[SUPPLIED RECORDS Boundary: Start]

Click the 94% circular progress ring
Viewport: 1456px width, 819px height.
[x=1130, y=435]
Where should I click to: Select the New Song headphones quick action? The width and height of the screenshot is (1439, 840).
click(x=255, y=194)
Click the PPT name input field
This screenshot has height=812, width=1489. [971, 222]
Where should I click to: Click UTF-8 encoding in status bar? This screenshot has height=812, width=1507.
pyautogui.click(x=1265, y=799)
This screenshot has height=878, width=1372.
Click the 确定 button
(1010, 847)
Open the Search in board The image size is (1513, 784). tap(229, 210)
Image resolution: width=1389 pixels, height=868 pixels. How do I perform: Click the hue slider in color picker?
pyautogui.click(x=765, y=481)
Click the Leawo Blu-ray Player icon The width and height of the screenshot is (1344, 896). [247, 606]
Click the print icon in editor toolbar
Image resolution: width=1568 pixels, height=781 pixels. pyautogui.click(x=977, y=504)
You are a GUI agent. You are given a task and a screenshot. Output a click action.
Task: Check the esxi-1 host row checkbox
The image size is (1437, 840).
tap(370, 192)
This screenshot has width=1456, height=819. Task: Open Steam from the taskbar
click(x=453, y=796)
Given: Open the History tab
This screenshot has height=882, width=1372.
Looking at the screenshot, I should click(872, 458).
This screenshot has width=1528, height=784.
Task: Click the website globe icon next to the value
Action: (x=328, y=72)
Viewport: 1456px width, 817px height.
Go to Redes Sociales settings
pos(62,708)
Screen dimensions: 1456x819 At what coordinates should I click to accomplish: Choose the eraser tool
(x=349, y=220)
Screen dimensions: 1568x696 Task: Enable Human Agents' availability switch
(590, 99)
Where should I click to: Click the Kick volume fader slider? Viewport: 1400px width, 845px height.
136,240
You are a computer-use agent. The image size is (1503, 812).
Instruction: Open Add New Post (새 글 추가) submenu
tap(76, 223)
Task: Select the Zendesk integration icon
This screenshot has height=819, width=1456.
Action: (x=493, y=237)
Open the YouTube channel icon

[SUPPLIED RECORDS Boundary: End]

The full listing above needs to be output exactly.

YOUR SOLUTION —
Click the 94% circular progress ring
Viewport: 1456px width, 819px height.
[x=1130, y=435]
Where should I click to: Select the New Song headphones quick action? The width and height of the screenshot is (1439, 840).
click(x=255, y=194)
Click the PPT name input field
This screenshot has height=812, width=1489. [971, 222]
Where should I click to: Click UTF-8 encoding in status bar? This screenshot has height=812, width=1507.
pyautogui.click(x=1265, y=799)
This screenshot has height=878, width=1372.
Click the 确定 button
(1010, 847)
Open the Search in board The image size is (1513, 784). tap(229, 210)
Image resolution: width=1389 pixels, height=868 pixels. How do I perform: Click the hue slider in color picker?
pyautogui.click(x=765, y=481)
Click the Leawo Blu-ray Player icon The width and height of the screenshot is (1344, 896). [247, 606]
Click the print icon in editor toolbar
Image resolution: width=1568 pixels, height=781 pixels. pyautogui.click(x=977, y=504)
You are a GUI agent. You are given a task and a screenshot. Output a click action.
Task: Check the esxi-1 host row checkbox
The image size is (1437, 840).
tap(370, 192)
This screenshot has width=1456, height=819. Task: Open Steam from the taskbar
click(x=453, y=796)
Given: Open the History tab
This screenshot has height=882, width=1372.
Looking at the screenshot, I should click(872, 458).
This screenshot has width=1528, height=784.
Task: Click the website globe icon next to the value
Action: (x=328, y=72)
Viewport: 1456px width, 817px height.
Go to Redes Sociales settings
pos(62,708)
Screen dimensions: 1456x819 At what coordinates should I click to accomplish: Choose the eraser tool
(x=349, y=220)
Screen dimensions: 1568x696 Task: Enable Human Agents' availability switch
(590, 99)
Where should I click to: Click the Kick volume fader slider? Viewport: 1400px width, 845px height.
136,240
You are a computer-use agent. The image size is (1503, 812).
Instruction: Open Add New Post (새 글 추가) submenu
tap(76, 223)
Task: Select the Zendesk integration icon
This screenshot has height=819, width=1456.
Action: (x=493, y=237)
Open the YouTube channel icon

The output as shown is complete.